Long story short, I am no longer friends with that (ex-)friend.

Now, I’m not saying be like me and turn your back on your friend. But I truly hate it when someone stiffs an honest, hard-working person.

Of course, you can stiff people. That possibility always lurks in the do-work-now-pay-me-later arrangement.

But to me, it’s like “dine and dash” (where you eat in a restaurant then scamper off into the night before the bill comes): it sucks because civilized society is based on people trusting other people not to do that.

Except “reno and dash” is even worse because (at least in the case of my ex-friend) we’re talking not about hundreds but tens of thousands of dollars – money our (former) contractor could have used/needed to put food on his family’s table.

And that’s serious, a.k.a., not a joke. When you mess with someone’s ability to earn a living, that is a profoundly uncool thing to do.

So I think you’re well within your rights to speak to your friend, to the effect of: “Hey! What’s up with stiffing [name of contractor here]? That is completely uncool, not only in its own right but also because it reflects on me.”

Not only does it reflect on you, (you could furthermore add), “But now I have to deal with it. I have to apologize to him for hooking you up with him in the first place.”

Expect some backlash. I gave a similar speech to my former friend (the one who stiffed our contractor), and it led to a friendship-ending conversation.

I’m not suggesting you follow my example there (I’m always an advocate of hanging on to friends and all loved ones through thick and thin). “Do as I say not as I do” would be my watchwords in this circumstance.

But I wouldn’t let your friend off the hook too easily.

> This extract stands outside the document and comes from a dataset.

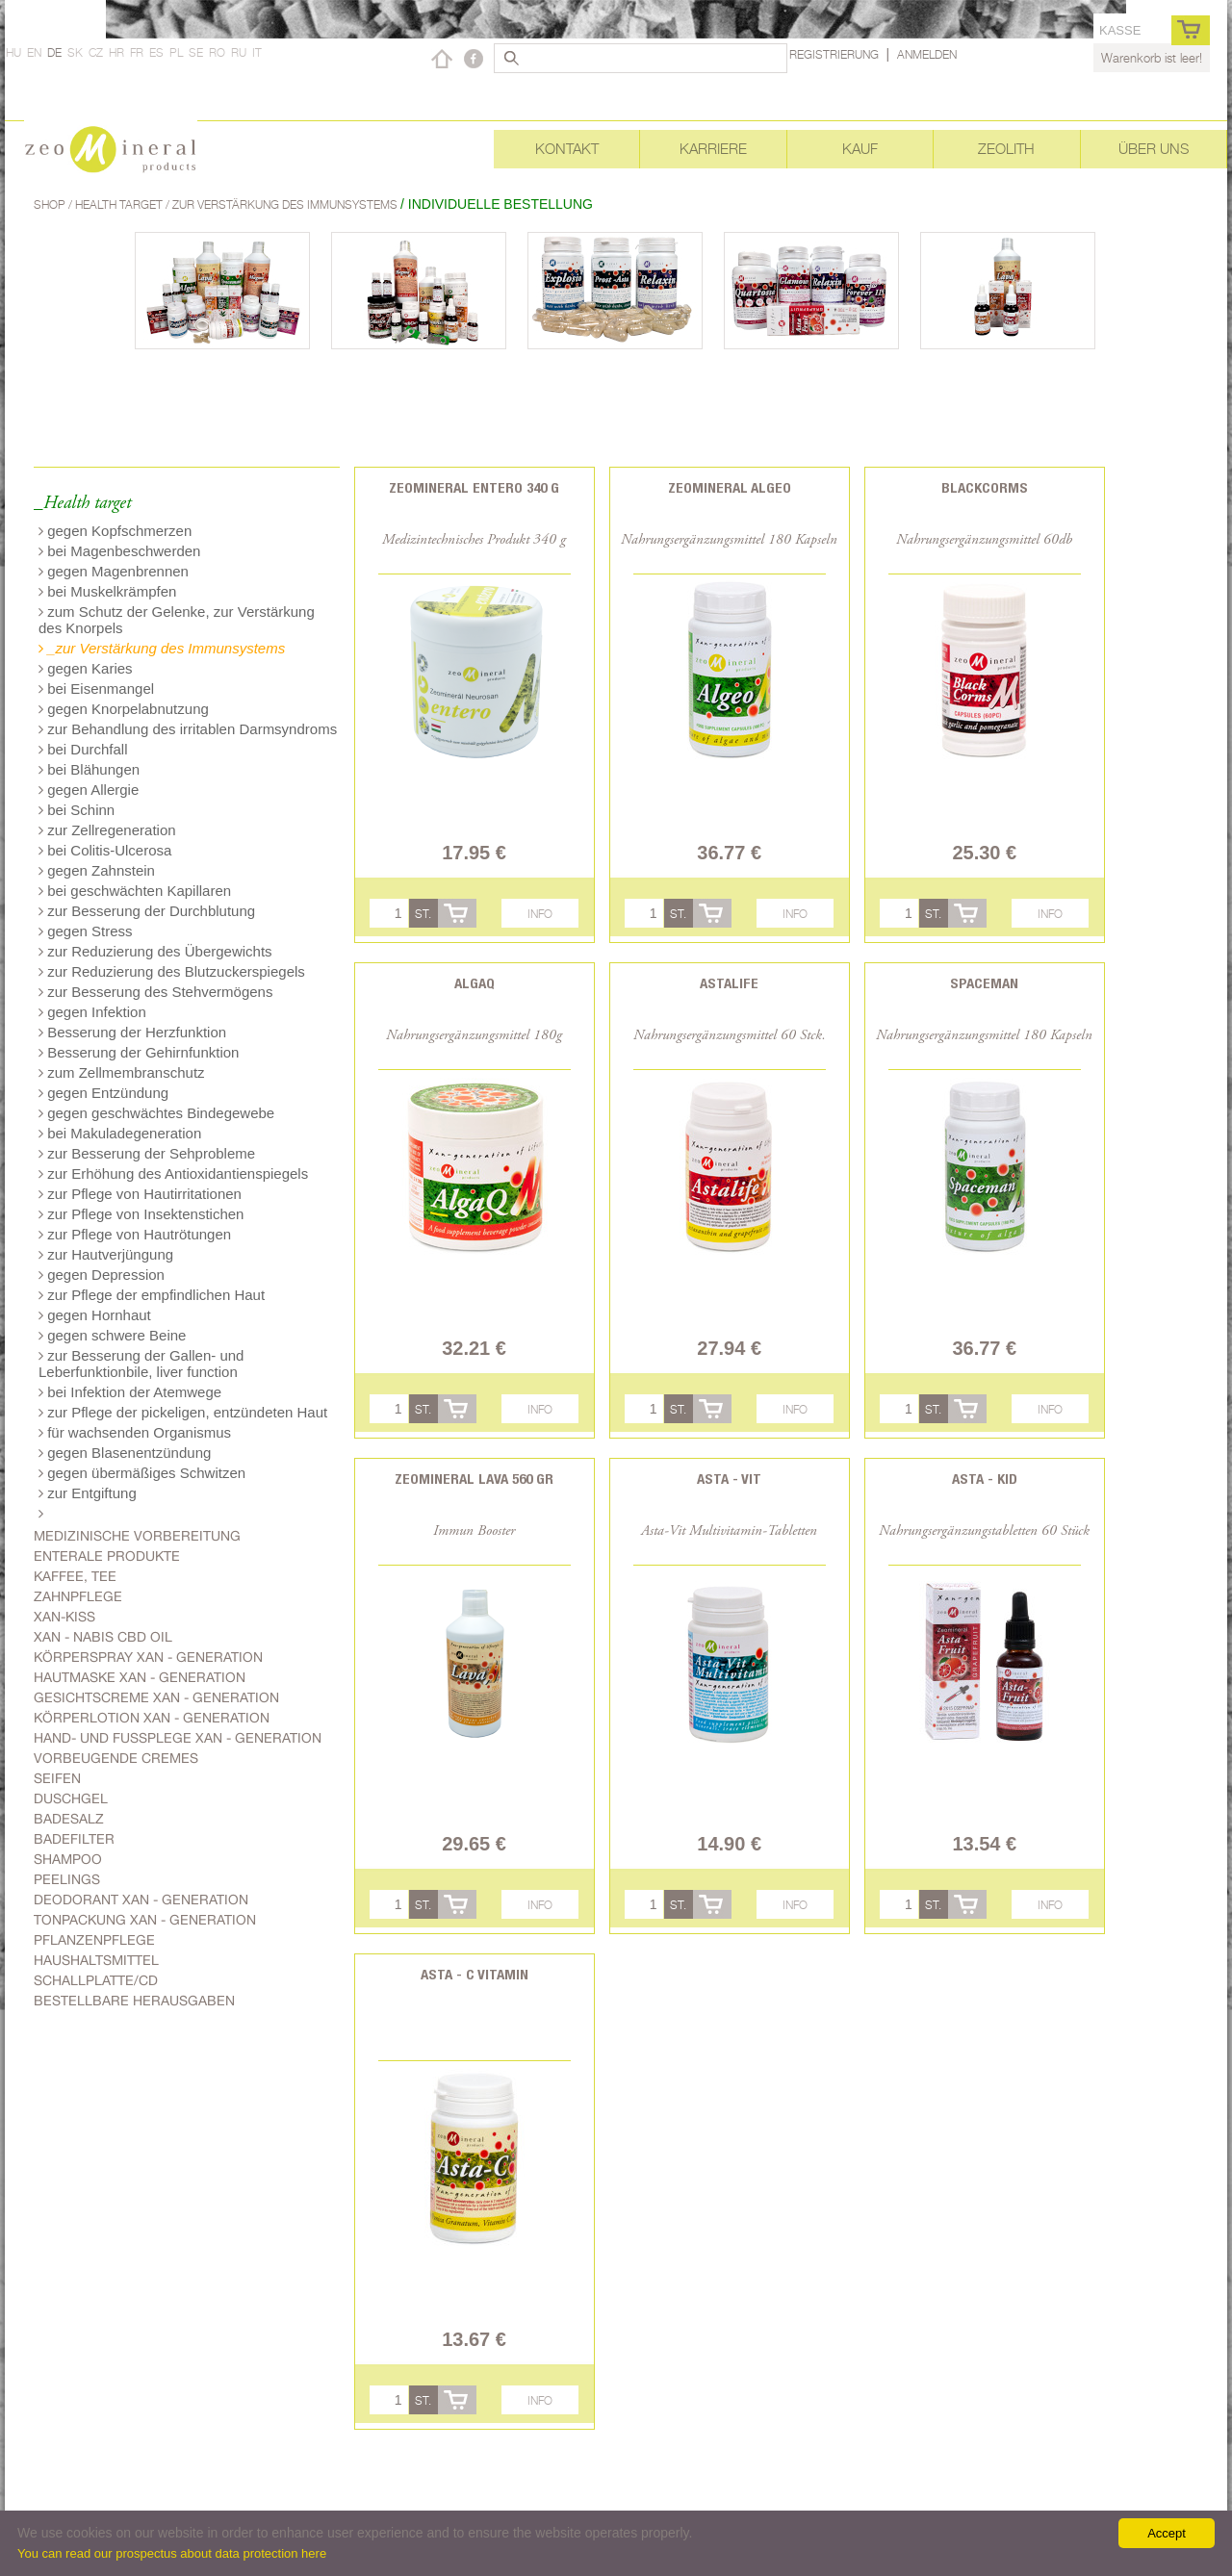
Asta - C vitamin (474, 1974)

Ask yourself: “What kind of person refuses to pay for work honestly, even if perhaps not-so-wonderfully, performed?”

I’ve had people do work for me I wasn’t crazy about, and I wasn’t crazy about their work-ethic either.

Some of them were just unreliable. A guy who built a set of bookshelves for us comes to mind. He was all like, “Tra-la-la, I’ll come at 10 tomorrow,” and then just wouldn’t show up.

But the bookshelves got built in the end, and it never occurred to me to stiff him, to look him in the eye and say: “You know what, the whole experience was a pain and I’ve decided I’m just not going to pay you.”

I think you should seriously ask yourself if you want a friend like that, and beyond that (even though I’m an advice columnist), I’m not going to tell you what to do, except to say: comport yourself accordingly.